YOUR OBJECTIVE
Word for word, retype every record in the listing.
_ _ _ _ _
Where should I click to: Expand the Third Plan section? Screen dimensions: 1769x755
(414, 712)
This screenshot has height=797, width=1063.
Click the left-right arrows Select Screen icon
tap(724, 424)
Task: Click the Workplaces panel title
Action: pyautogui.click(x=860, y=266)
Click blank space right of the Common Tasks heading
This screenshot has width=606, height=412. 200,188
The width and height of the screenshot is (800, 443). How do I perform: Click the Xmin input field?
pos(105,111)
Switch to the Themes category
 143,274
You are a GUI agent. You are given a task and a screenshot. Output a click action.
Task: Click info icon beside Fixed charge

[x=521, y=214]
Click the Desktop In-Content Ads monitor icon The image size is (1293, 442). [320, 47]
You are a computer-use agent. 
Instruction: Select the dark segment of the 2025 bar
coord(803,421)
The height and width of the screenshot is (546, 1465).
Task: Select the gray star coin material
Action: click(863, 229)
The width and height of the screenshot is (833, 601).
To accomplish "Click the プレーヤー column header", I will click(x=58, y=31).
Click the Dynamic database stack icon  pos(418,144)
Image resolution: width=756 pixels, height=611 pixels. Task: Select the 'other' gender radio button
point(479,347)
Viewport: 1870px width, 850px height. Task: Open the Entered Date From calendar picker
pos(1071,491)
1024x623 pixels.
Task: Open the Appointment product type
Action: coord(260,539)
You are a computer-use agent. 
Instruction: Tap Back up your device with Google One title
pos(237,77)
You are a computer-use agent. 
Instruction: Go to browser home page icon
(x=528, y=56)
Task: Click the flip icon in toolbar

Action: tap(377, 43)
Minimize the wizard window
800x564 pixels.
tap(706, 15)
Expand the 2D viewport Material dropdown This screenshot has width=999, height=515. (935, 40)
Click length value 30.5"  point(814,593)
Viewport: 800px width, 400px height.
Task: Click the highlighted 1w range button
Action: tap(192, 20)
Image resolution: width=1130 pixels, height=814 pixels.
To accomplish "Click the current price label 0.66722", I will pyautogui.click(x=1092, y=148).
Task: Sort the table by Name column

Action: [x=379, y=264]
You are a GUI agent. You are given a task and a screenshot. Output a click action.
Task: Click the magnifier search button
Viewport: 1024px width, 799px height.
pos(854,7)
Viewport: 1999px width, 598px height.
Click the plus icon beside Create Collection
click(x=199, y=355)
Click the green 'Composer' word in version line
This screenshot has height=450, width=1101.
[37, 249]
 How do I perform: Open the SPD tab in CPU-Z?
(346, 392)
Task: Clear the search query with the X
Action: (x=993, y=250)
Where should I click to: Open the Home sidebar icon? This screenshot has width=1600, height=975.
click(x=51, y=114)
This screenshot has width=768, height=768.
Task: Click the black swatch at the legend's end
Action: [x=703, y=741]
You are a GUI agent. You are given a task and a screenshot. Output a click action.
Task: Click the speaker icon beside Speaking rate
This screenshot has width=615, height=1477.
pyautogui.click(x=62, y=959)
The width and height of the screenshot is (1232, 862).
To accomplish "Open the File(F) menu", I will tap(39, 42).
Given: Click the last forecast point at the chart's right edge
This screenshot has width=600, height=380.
_ _ _ _ _
RESULT OF THIS EXERCISE
Where should I click to: Expand the Third Plan section? Screen dimensions: 1769x755
(414, 712)
This screenshot has height=797, width=1063.
Click the left-right arrows Select Screen icon
tap(724, 424)
Task: Click the Workplaces panel title
Action: pyautogui.click(x=860, y=266)
Click blank space right of the Common Tasks heading
This screenshot has width=606, height=412. 200,188
The width and height of the screenshot is (800, 443). How do I perform: Click the Xmin input field?
pos(105,111)
Switch to the Themes category
 143,274
You are a GUI agent. You are given a task and a screenshot. Output a click action.
Task: Click info icon beside Fixed charge

[x=521, y=214]
Click the Desktop In-Content Ads monitor icon The image size is (1293, 442). [320, 47]
You are a computer-use agent. 
Instruction: Select the dark segment of the 2025 bar
coord(803,421)
The height and width of the screenshot is (546, 1465).
Task: Select the gray star coin material
Action: click(863, 229)
The width and height of the screenshot is (833, 601).
To accomplish "Click the プレーヤー column header", I will click(x=58, y=31).
Click the Dynamic database stack icon  pos(418,144)
Image resolution: width=756 pixels, height=611 pixels. Task: Select the 'other' gender radio button
point(479,347)
Viewport: 1870px width, 850px height. Task: Open the Entered Date From calendar picker
pos(1071,491)
1024x623 pixels.
Task: Open the Appointment product type
Action: coord(260,539)
You are a computer-use agent. 
Instruction: Tap Back up your device with Google One title
pos(237,77)
You are a computer-use agent. 
Instruction: Go to browser home page icon
(x=528, y=56)
Task: Click the flip icon in toolbar

Action: tap(377, 43)
Minimize the wizard window
800x564 pixels.
tap(706, 15)
Expand the 2D viewport Material dropdown This screenshot has width=999, height=515. (935, 40)
Click length value 30.5"  point(814,593)
Viewport: 800px width, 400px height.
Task: Click the highlighted 1w range button
Action: tap(192, 20)
Image resolution: width=1130 pixels, height=814 pixels.
To accomplish "Click the current price label 0.66722", I will pyautogui.click(x=1092, y=148).
Task: Sort the table by Name column

Action: [x=379, y=264]
You are a GUI agent. You are given a task and a screenshot. Output a click action.
Task: Click the magnifier search button
Viewport: 1024px width, 799px height.
pos(854,7)
Viewport: 1999px width, 598px height.
Click the plus icon beside Create Collection
click(x=199, y=355)
Click the green 'Composer' word in version line
This screenshot has height=450, width=1101.
[37, 249]
 How do I perform: Open the SPD tab in CPU-Z?
(346, 392)
Task: Clear the search query with the X
Action: (x=993, y=250)
Where should I click to: Open the Home sidebar icon? This screenshot has width=1600, height=975.
click(x=51, y=114)
This screenshot has width=768, height=768.
Task: Click the black swatch at the legend's end
Action: [x=703, y=741]
You are a GUI agent. You are given a task and a screenshot. Output a click action.
Task: Click the speaker icon beside Speaking rate
This screenshot has width=615, height=1477.
pyautogui.click(x=62, y=959)
The width and height of the screenshot is (1232, 862).
To accomplish "Open the File(F) menu", I will tap(39, 42).
Given: Click the last forecast point at the chart's right edge
This screenshot has width=600, height=380.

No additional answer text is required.